Ostatni tydzień mogłabym nazwać " rozjazdowym". I nie ma to nic wspólnego z rozkładem jazdy autobusów lub pociągów. Rozkłady jazdy mają charakter porządkujący. Nasze rozjazdy zabałaganiły czas, zmuszając nas do spędzenia wielu godzin w niewygodnej pozycji na zatłoczonych polskich autostradach i dziurawych drogach lokalnych. I tylko nasza sympatia do podróżowania osłodziła trochę ten okres.

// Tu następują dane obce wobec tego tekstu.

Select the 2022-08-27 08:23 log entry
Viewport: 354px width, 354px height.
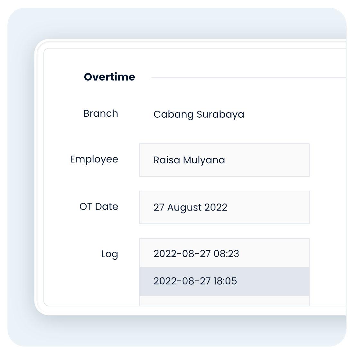coord(224,253)
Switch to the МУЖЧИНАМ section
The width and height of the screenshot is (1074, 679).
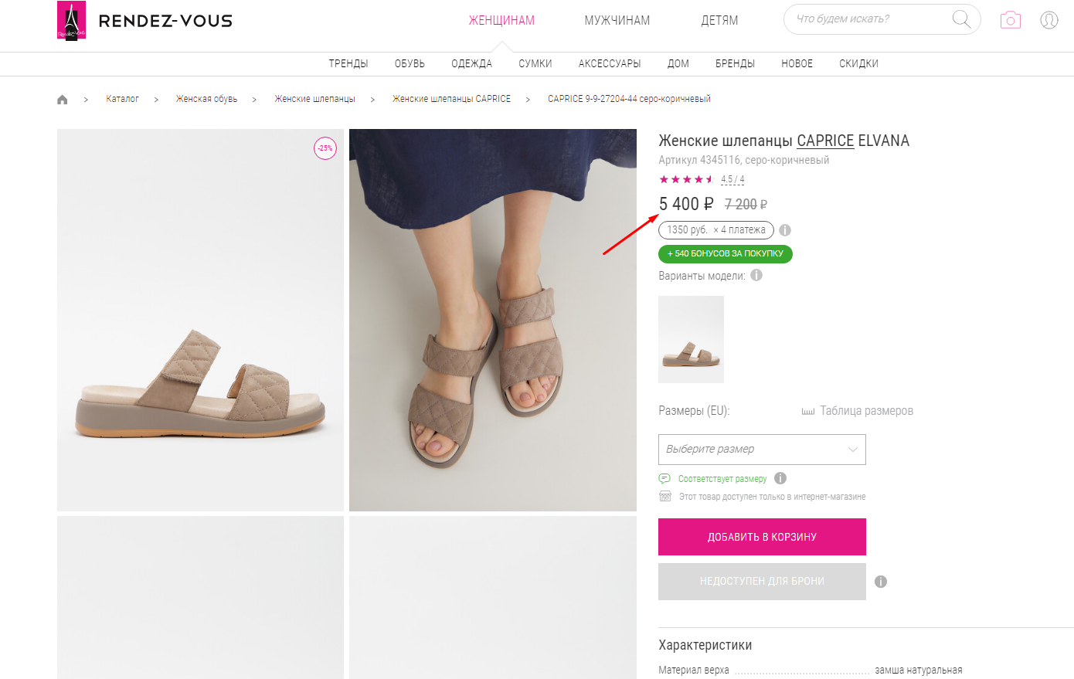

Niestety, osiem dni temu musieliśmy opuścić chatę i pojechać do naszej miejskiej części życia. Wiosna nie chciała poczekać, aż znudzi nam się wiejskie życie. Miejski ogródek płakał rzewnymi łzami i tęsknił za osobą, która zechciałaby wygrabić, przekopać, zasiać , przyciąć. Pąki bzu przybrały i zameldowały, że już są gotowe do pęknięcia. Las tulipanowych liści nacierał na kiełki narcyzów i przypominał gęstą , ryżową szczotkę... Po prostu w ogrodzie panował ogromny rozgardiasz. Ptaki już od pierwszego poranka pod oknami sypialni urządziły sobie karczemną awanturę. Panowało prawdziwe bezkrólewie. Ale zgodnie z przysłowiem, że " pańskie oko konia tuczy", postanowiliśmy utuczyć dom i okolicę. Podzieliliśmy czas pomiędzy prace ogródkowe - porządkowe i ogrodnicze oraz domowe - porządkowe. Dzielnie realizowaliśmy zamierzenia, aż tu okazało się, że do tego musimy dołożyć jeszcze kolejne przemieszczanie się. Realny świat nie pozostawił nam wyboru. Najpierw pojechaliśmy do Bytomia, a stamtąd do Częstochowy. Sprawy skomplikowały się. Musieliśmy dołożyć dodatkowe trzy dni pobytu w mieście. Odgruzowałam dom. Można w nim mieszkać bez obawy wciągnięcia przez pająki pod obrazy. Szyby okienne nabrały przejrzystości i przepuszczają promienie słoneczka. Dobrze, bo można podziwiać ogrom pracy włożonej w ogród przez Jędrka. Jutro przyjdą dziewczynki i pewnie połowa moich porządków przestanie mieć znaczenie. Ale za to ile będzie radości, gdy jeden pokój zamieni się w sklep obuwniczy, a drugi w bar szybkiej obsługi z wypiekiem domowego ciasta. .. W poniedziałek wracamy do chaty, załatwiając po drodze pozostałe pilne sprawy. A tam czeka na nas chata i lekko stęsknione wiejskie życie.
Ja tak cały czas w rozjazdach, co kilka dni zmieniam adres i jest mi to bardzo uciążliwe, a na dodatek wszędzie trzeba rękawy zakasać; w sobotę udało nam się wyrwać na cały dzień, zostawiliśmy nawet chatkę, bo zaraz jakieś zajęcie by się znalazło; i myślałam, Bożeno, że będę mieć w tym wieku dużo czasu, a okazuje się, że jest go coraz mniej:-) być może w tym tygodniu zakończę prace w ogrodzie domowym i ruszę wreszcie na Pogórze, ale tu znowu Jaśko za mną tęskni ... i bądź tu człowieku, mądry:-) pozdrawiam serdecznie.
OdpowiedzUsuńJak dobrze Cię rozumiem Bożenko! Ja też w rozjazdach. Bo teraz sanatorium czyli trzy tygodnie wyjęte z normalnego życia a po powrocie i mieszkanko odgruzować i chattę ogarnąć i siostrzyczkę odwiedzić a tu przeziębienie się przyplątało. Och i ach!